Saetre H A, Selvester R H, Solomon J C, Baron K A, Ahmad J, Ellestad M E
Memorial Heart Institute of Long Beach, California.
J Electrocardiol. 1992;24 Suppl:153-62.
Percutaneous transluminal coronary angioplasty (PTCA) occlusion in five individual coronary artery distributions produced significant ST elevation ("current of injury") in 48/50 PTCAs in 46 patients. Four patients had PTCA of two separate coronary arteries. Two patients had no significant ischemic ST changes in the 16 simultaneous lead ECG and no chest pain with PTCA. The six limb leads were recorded from Mason-Likar locations modified by moving them centrally on the anterior torso; the V leads were recorded in standard locations, except V1 was moved to V3R. Four extra leads were placed as follows: (1) left axilla, (2) left subcostal margin, (3) V8, and (4) midback at the level of V4-V8. The left axillary and back leads discriminated diagonal and left circumflex (LCX) PTCAs from the others and from each other. V6 showed ST elevation in all LCX PTCAs and in only 10% of left anterior descending occlusions. V3R showed ST elevation in 82% of right coronary PTCAs. In 48/50 (96%) of PTCA occlusions the ST elevation was localized to the torso locations defined in Forward Model Simulations as specific for the arterial perfusion bed involved. These data strongly support the hypothesis that additional resolution and sensitivity to ischemic change is to be expected with a broader array of ECG leads.

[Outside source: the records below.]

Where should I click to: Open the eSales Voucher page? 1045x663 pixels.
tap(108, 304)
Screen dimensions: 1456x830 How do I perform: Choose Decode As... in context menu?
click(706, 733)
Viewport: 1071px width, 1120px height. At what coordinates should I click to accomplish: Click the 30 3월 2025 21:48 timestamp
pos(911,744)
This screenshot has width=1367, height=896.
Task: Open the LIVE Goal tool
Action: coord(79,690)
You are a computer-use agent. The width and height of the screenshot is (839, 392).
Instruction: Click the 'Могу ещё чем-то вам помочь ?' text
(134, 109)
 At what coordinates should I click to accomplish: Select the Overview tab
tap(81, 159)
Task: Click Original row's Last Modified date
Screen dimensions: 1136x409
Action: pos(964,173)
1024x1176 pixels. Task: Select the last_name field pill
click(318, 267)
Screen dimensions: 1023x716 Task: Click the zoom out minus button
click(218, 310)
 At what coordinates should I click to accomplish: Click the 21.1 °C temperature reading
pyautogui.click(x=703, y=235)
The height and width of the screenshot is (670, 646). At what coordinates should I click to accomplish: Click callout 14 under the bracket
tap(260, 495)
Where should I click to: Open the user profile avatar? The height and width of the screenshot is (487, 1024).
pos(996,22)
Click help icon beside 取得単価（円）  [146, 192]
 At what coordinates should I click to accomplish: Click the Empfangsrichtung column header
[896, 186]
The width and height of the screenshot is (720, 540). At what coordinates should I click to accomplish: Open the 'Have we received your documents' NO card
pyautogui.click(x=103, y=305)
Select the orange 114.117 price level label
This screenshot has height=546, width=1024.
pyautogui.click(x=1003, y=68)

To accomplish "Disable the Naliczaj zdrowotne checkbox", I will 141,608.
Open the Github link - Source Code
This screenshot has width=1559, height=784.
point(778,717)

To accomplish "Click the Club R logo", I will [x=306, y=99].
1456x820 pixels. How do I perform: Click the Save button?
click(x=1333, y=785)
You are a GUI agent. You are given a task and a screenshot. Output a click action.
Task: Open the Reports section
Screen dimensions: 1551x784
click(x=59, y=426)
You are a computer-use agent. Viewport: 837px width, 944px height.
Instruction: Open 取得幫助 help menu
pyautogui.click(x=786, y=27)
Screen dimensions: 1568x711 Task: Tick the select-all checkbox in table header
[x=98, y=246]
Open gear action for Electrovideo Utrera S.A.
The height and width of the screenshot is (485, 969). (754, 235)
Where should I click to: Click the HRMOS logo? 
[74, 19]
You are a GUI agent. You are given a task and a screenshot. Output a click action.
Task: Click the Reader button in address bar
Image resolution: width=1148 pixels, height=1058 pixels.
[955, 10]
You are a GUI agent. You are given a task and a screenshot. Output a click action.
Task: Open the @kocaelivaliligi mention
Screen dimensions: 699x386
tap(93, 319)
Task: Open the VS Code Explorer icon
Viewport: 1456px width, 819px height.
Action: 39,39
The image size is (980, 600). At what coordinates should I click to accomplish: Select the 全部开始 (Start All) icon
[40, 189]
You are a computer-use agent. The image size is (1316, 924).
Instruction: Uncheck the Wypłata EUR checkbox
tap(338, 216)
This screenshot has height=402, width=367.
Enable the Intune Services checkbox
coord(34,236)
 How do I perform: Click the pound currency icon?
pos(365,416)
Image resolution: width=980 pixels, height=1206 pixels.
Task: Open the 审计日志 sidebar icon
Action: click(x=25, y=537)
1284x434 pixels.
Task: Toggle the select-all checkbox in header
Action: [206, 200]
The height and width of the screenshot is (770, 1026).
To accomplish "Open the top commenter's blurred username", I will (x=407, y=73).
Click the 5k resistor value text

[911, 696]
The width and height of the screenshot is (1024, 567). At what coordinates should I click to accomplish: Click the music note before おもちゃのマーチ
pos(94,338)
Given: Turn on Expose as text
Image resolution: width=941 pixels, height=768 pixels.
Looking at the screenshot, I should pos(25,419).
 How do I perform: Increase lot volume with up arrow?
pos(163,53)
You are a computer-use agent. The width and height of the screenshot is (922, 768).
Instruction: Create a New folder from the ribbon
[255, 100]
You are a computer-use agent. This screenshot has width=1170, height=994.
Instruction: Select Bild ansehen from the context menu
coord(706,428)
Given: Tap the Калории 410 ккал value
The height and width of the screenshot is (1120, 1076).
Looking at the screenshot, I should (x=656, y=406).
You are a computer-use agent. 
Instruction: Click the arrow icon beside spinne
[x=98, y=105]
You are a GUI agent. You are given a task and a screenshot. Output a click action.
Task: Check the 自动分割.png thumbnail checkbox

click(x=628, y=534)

在46例患者的50次经皮腔内冠状动脉成形术(PTCA)中,5种不同冠状动脉分布区域的PTCA闭塞在48次操作中产生了显著的ST段抬高(“损伤电流”)。4例患者接受了两条不同冠状动脉的PTCA。2例患者在同步记录的16导联心电图中无明显缺血性ST段改变,且PTCA过程中无胸痛。6个肢体导联从Mason-Likar位置记录,通过将其移至躯干前部中央进行修改;V导联在标准位置记录,但V1移至V3R。另外放置了4个导联,如下所示:(1)左腋窝,(2)左肋下缘,(3)V8,(4)V4 - V8水平的背部中间位置。左腋窝导联和背部导联能够将对角支和左旋支(LCX)的PTCA与其他情况区分开来,也能区分彼此。V6在所有LCX的PTCA中均显示ST段抬高,而在仅10%的左前降支闭塞中出现ST段抬高。V3R在82%的右冠状动脉PTCA中显示ST段抬高。在50次PTCA闭塞中的48次(96%)中,ST段抬高局限于正向模型模拟中定义的、与所涉及的动脉灌注床特定相关的躯干位置。这些数据有力地支持了这样一种假设,即使用更广泛的心电图导联阵列有望获得更高的缺血变化分辨率和敏感性。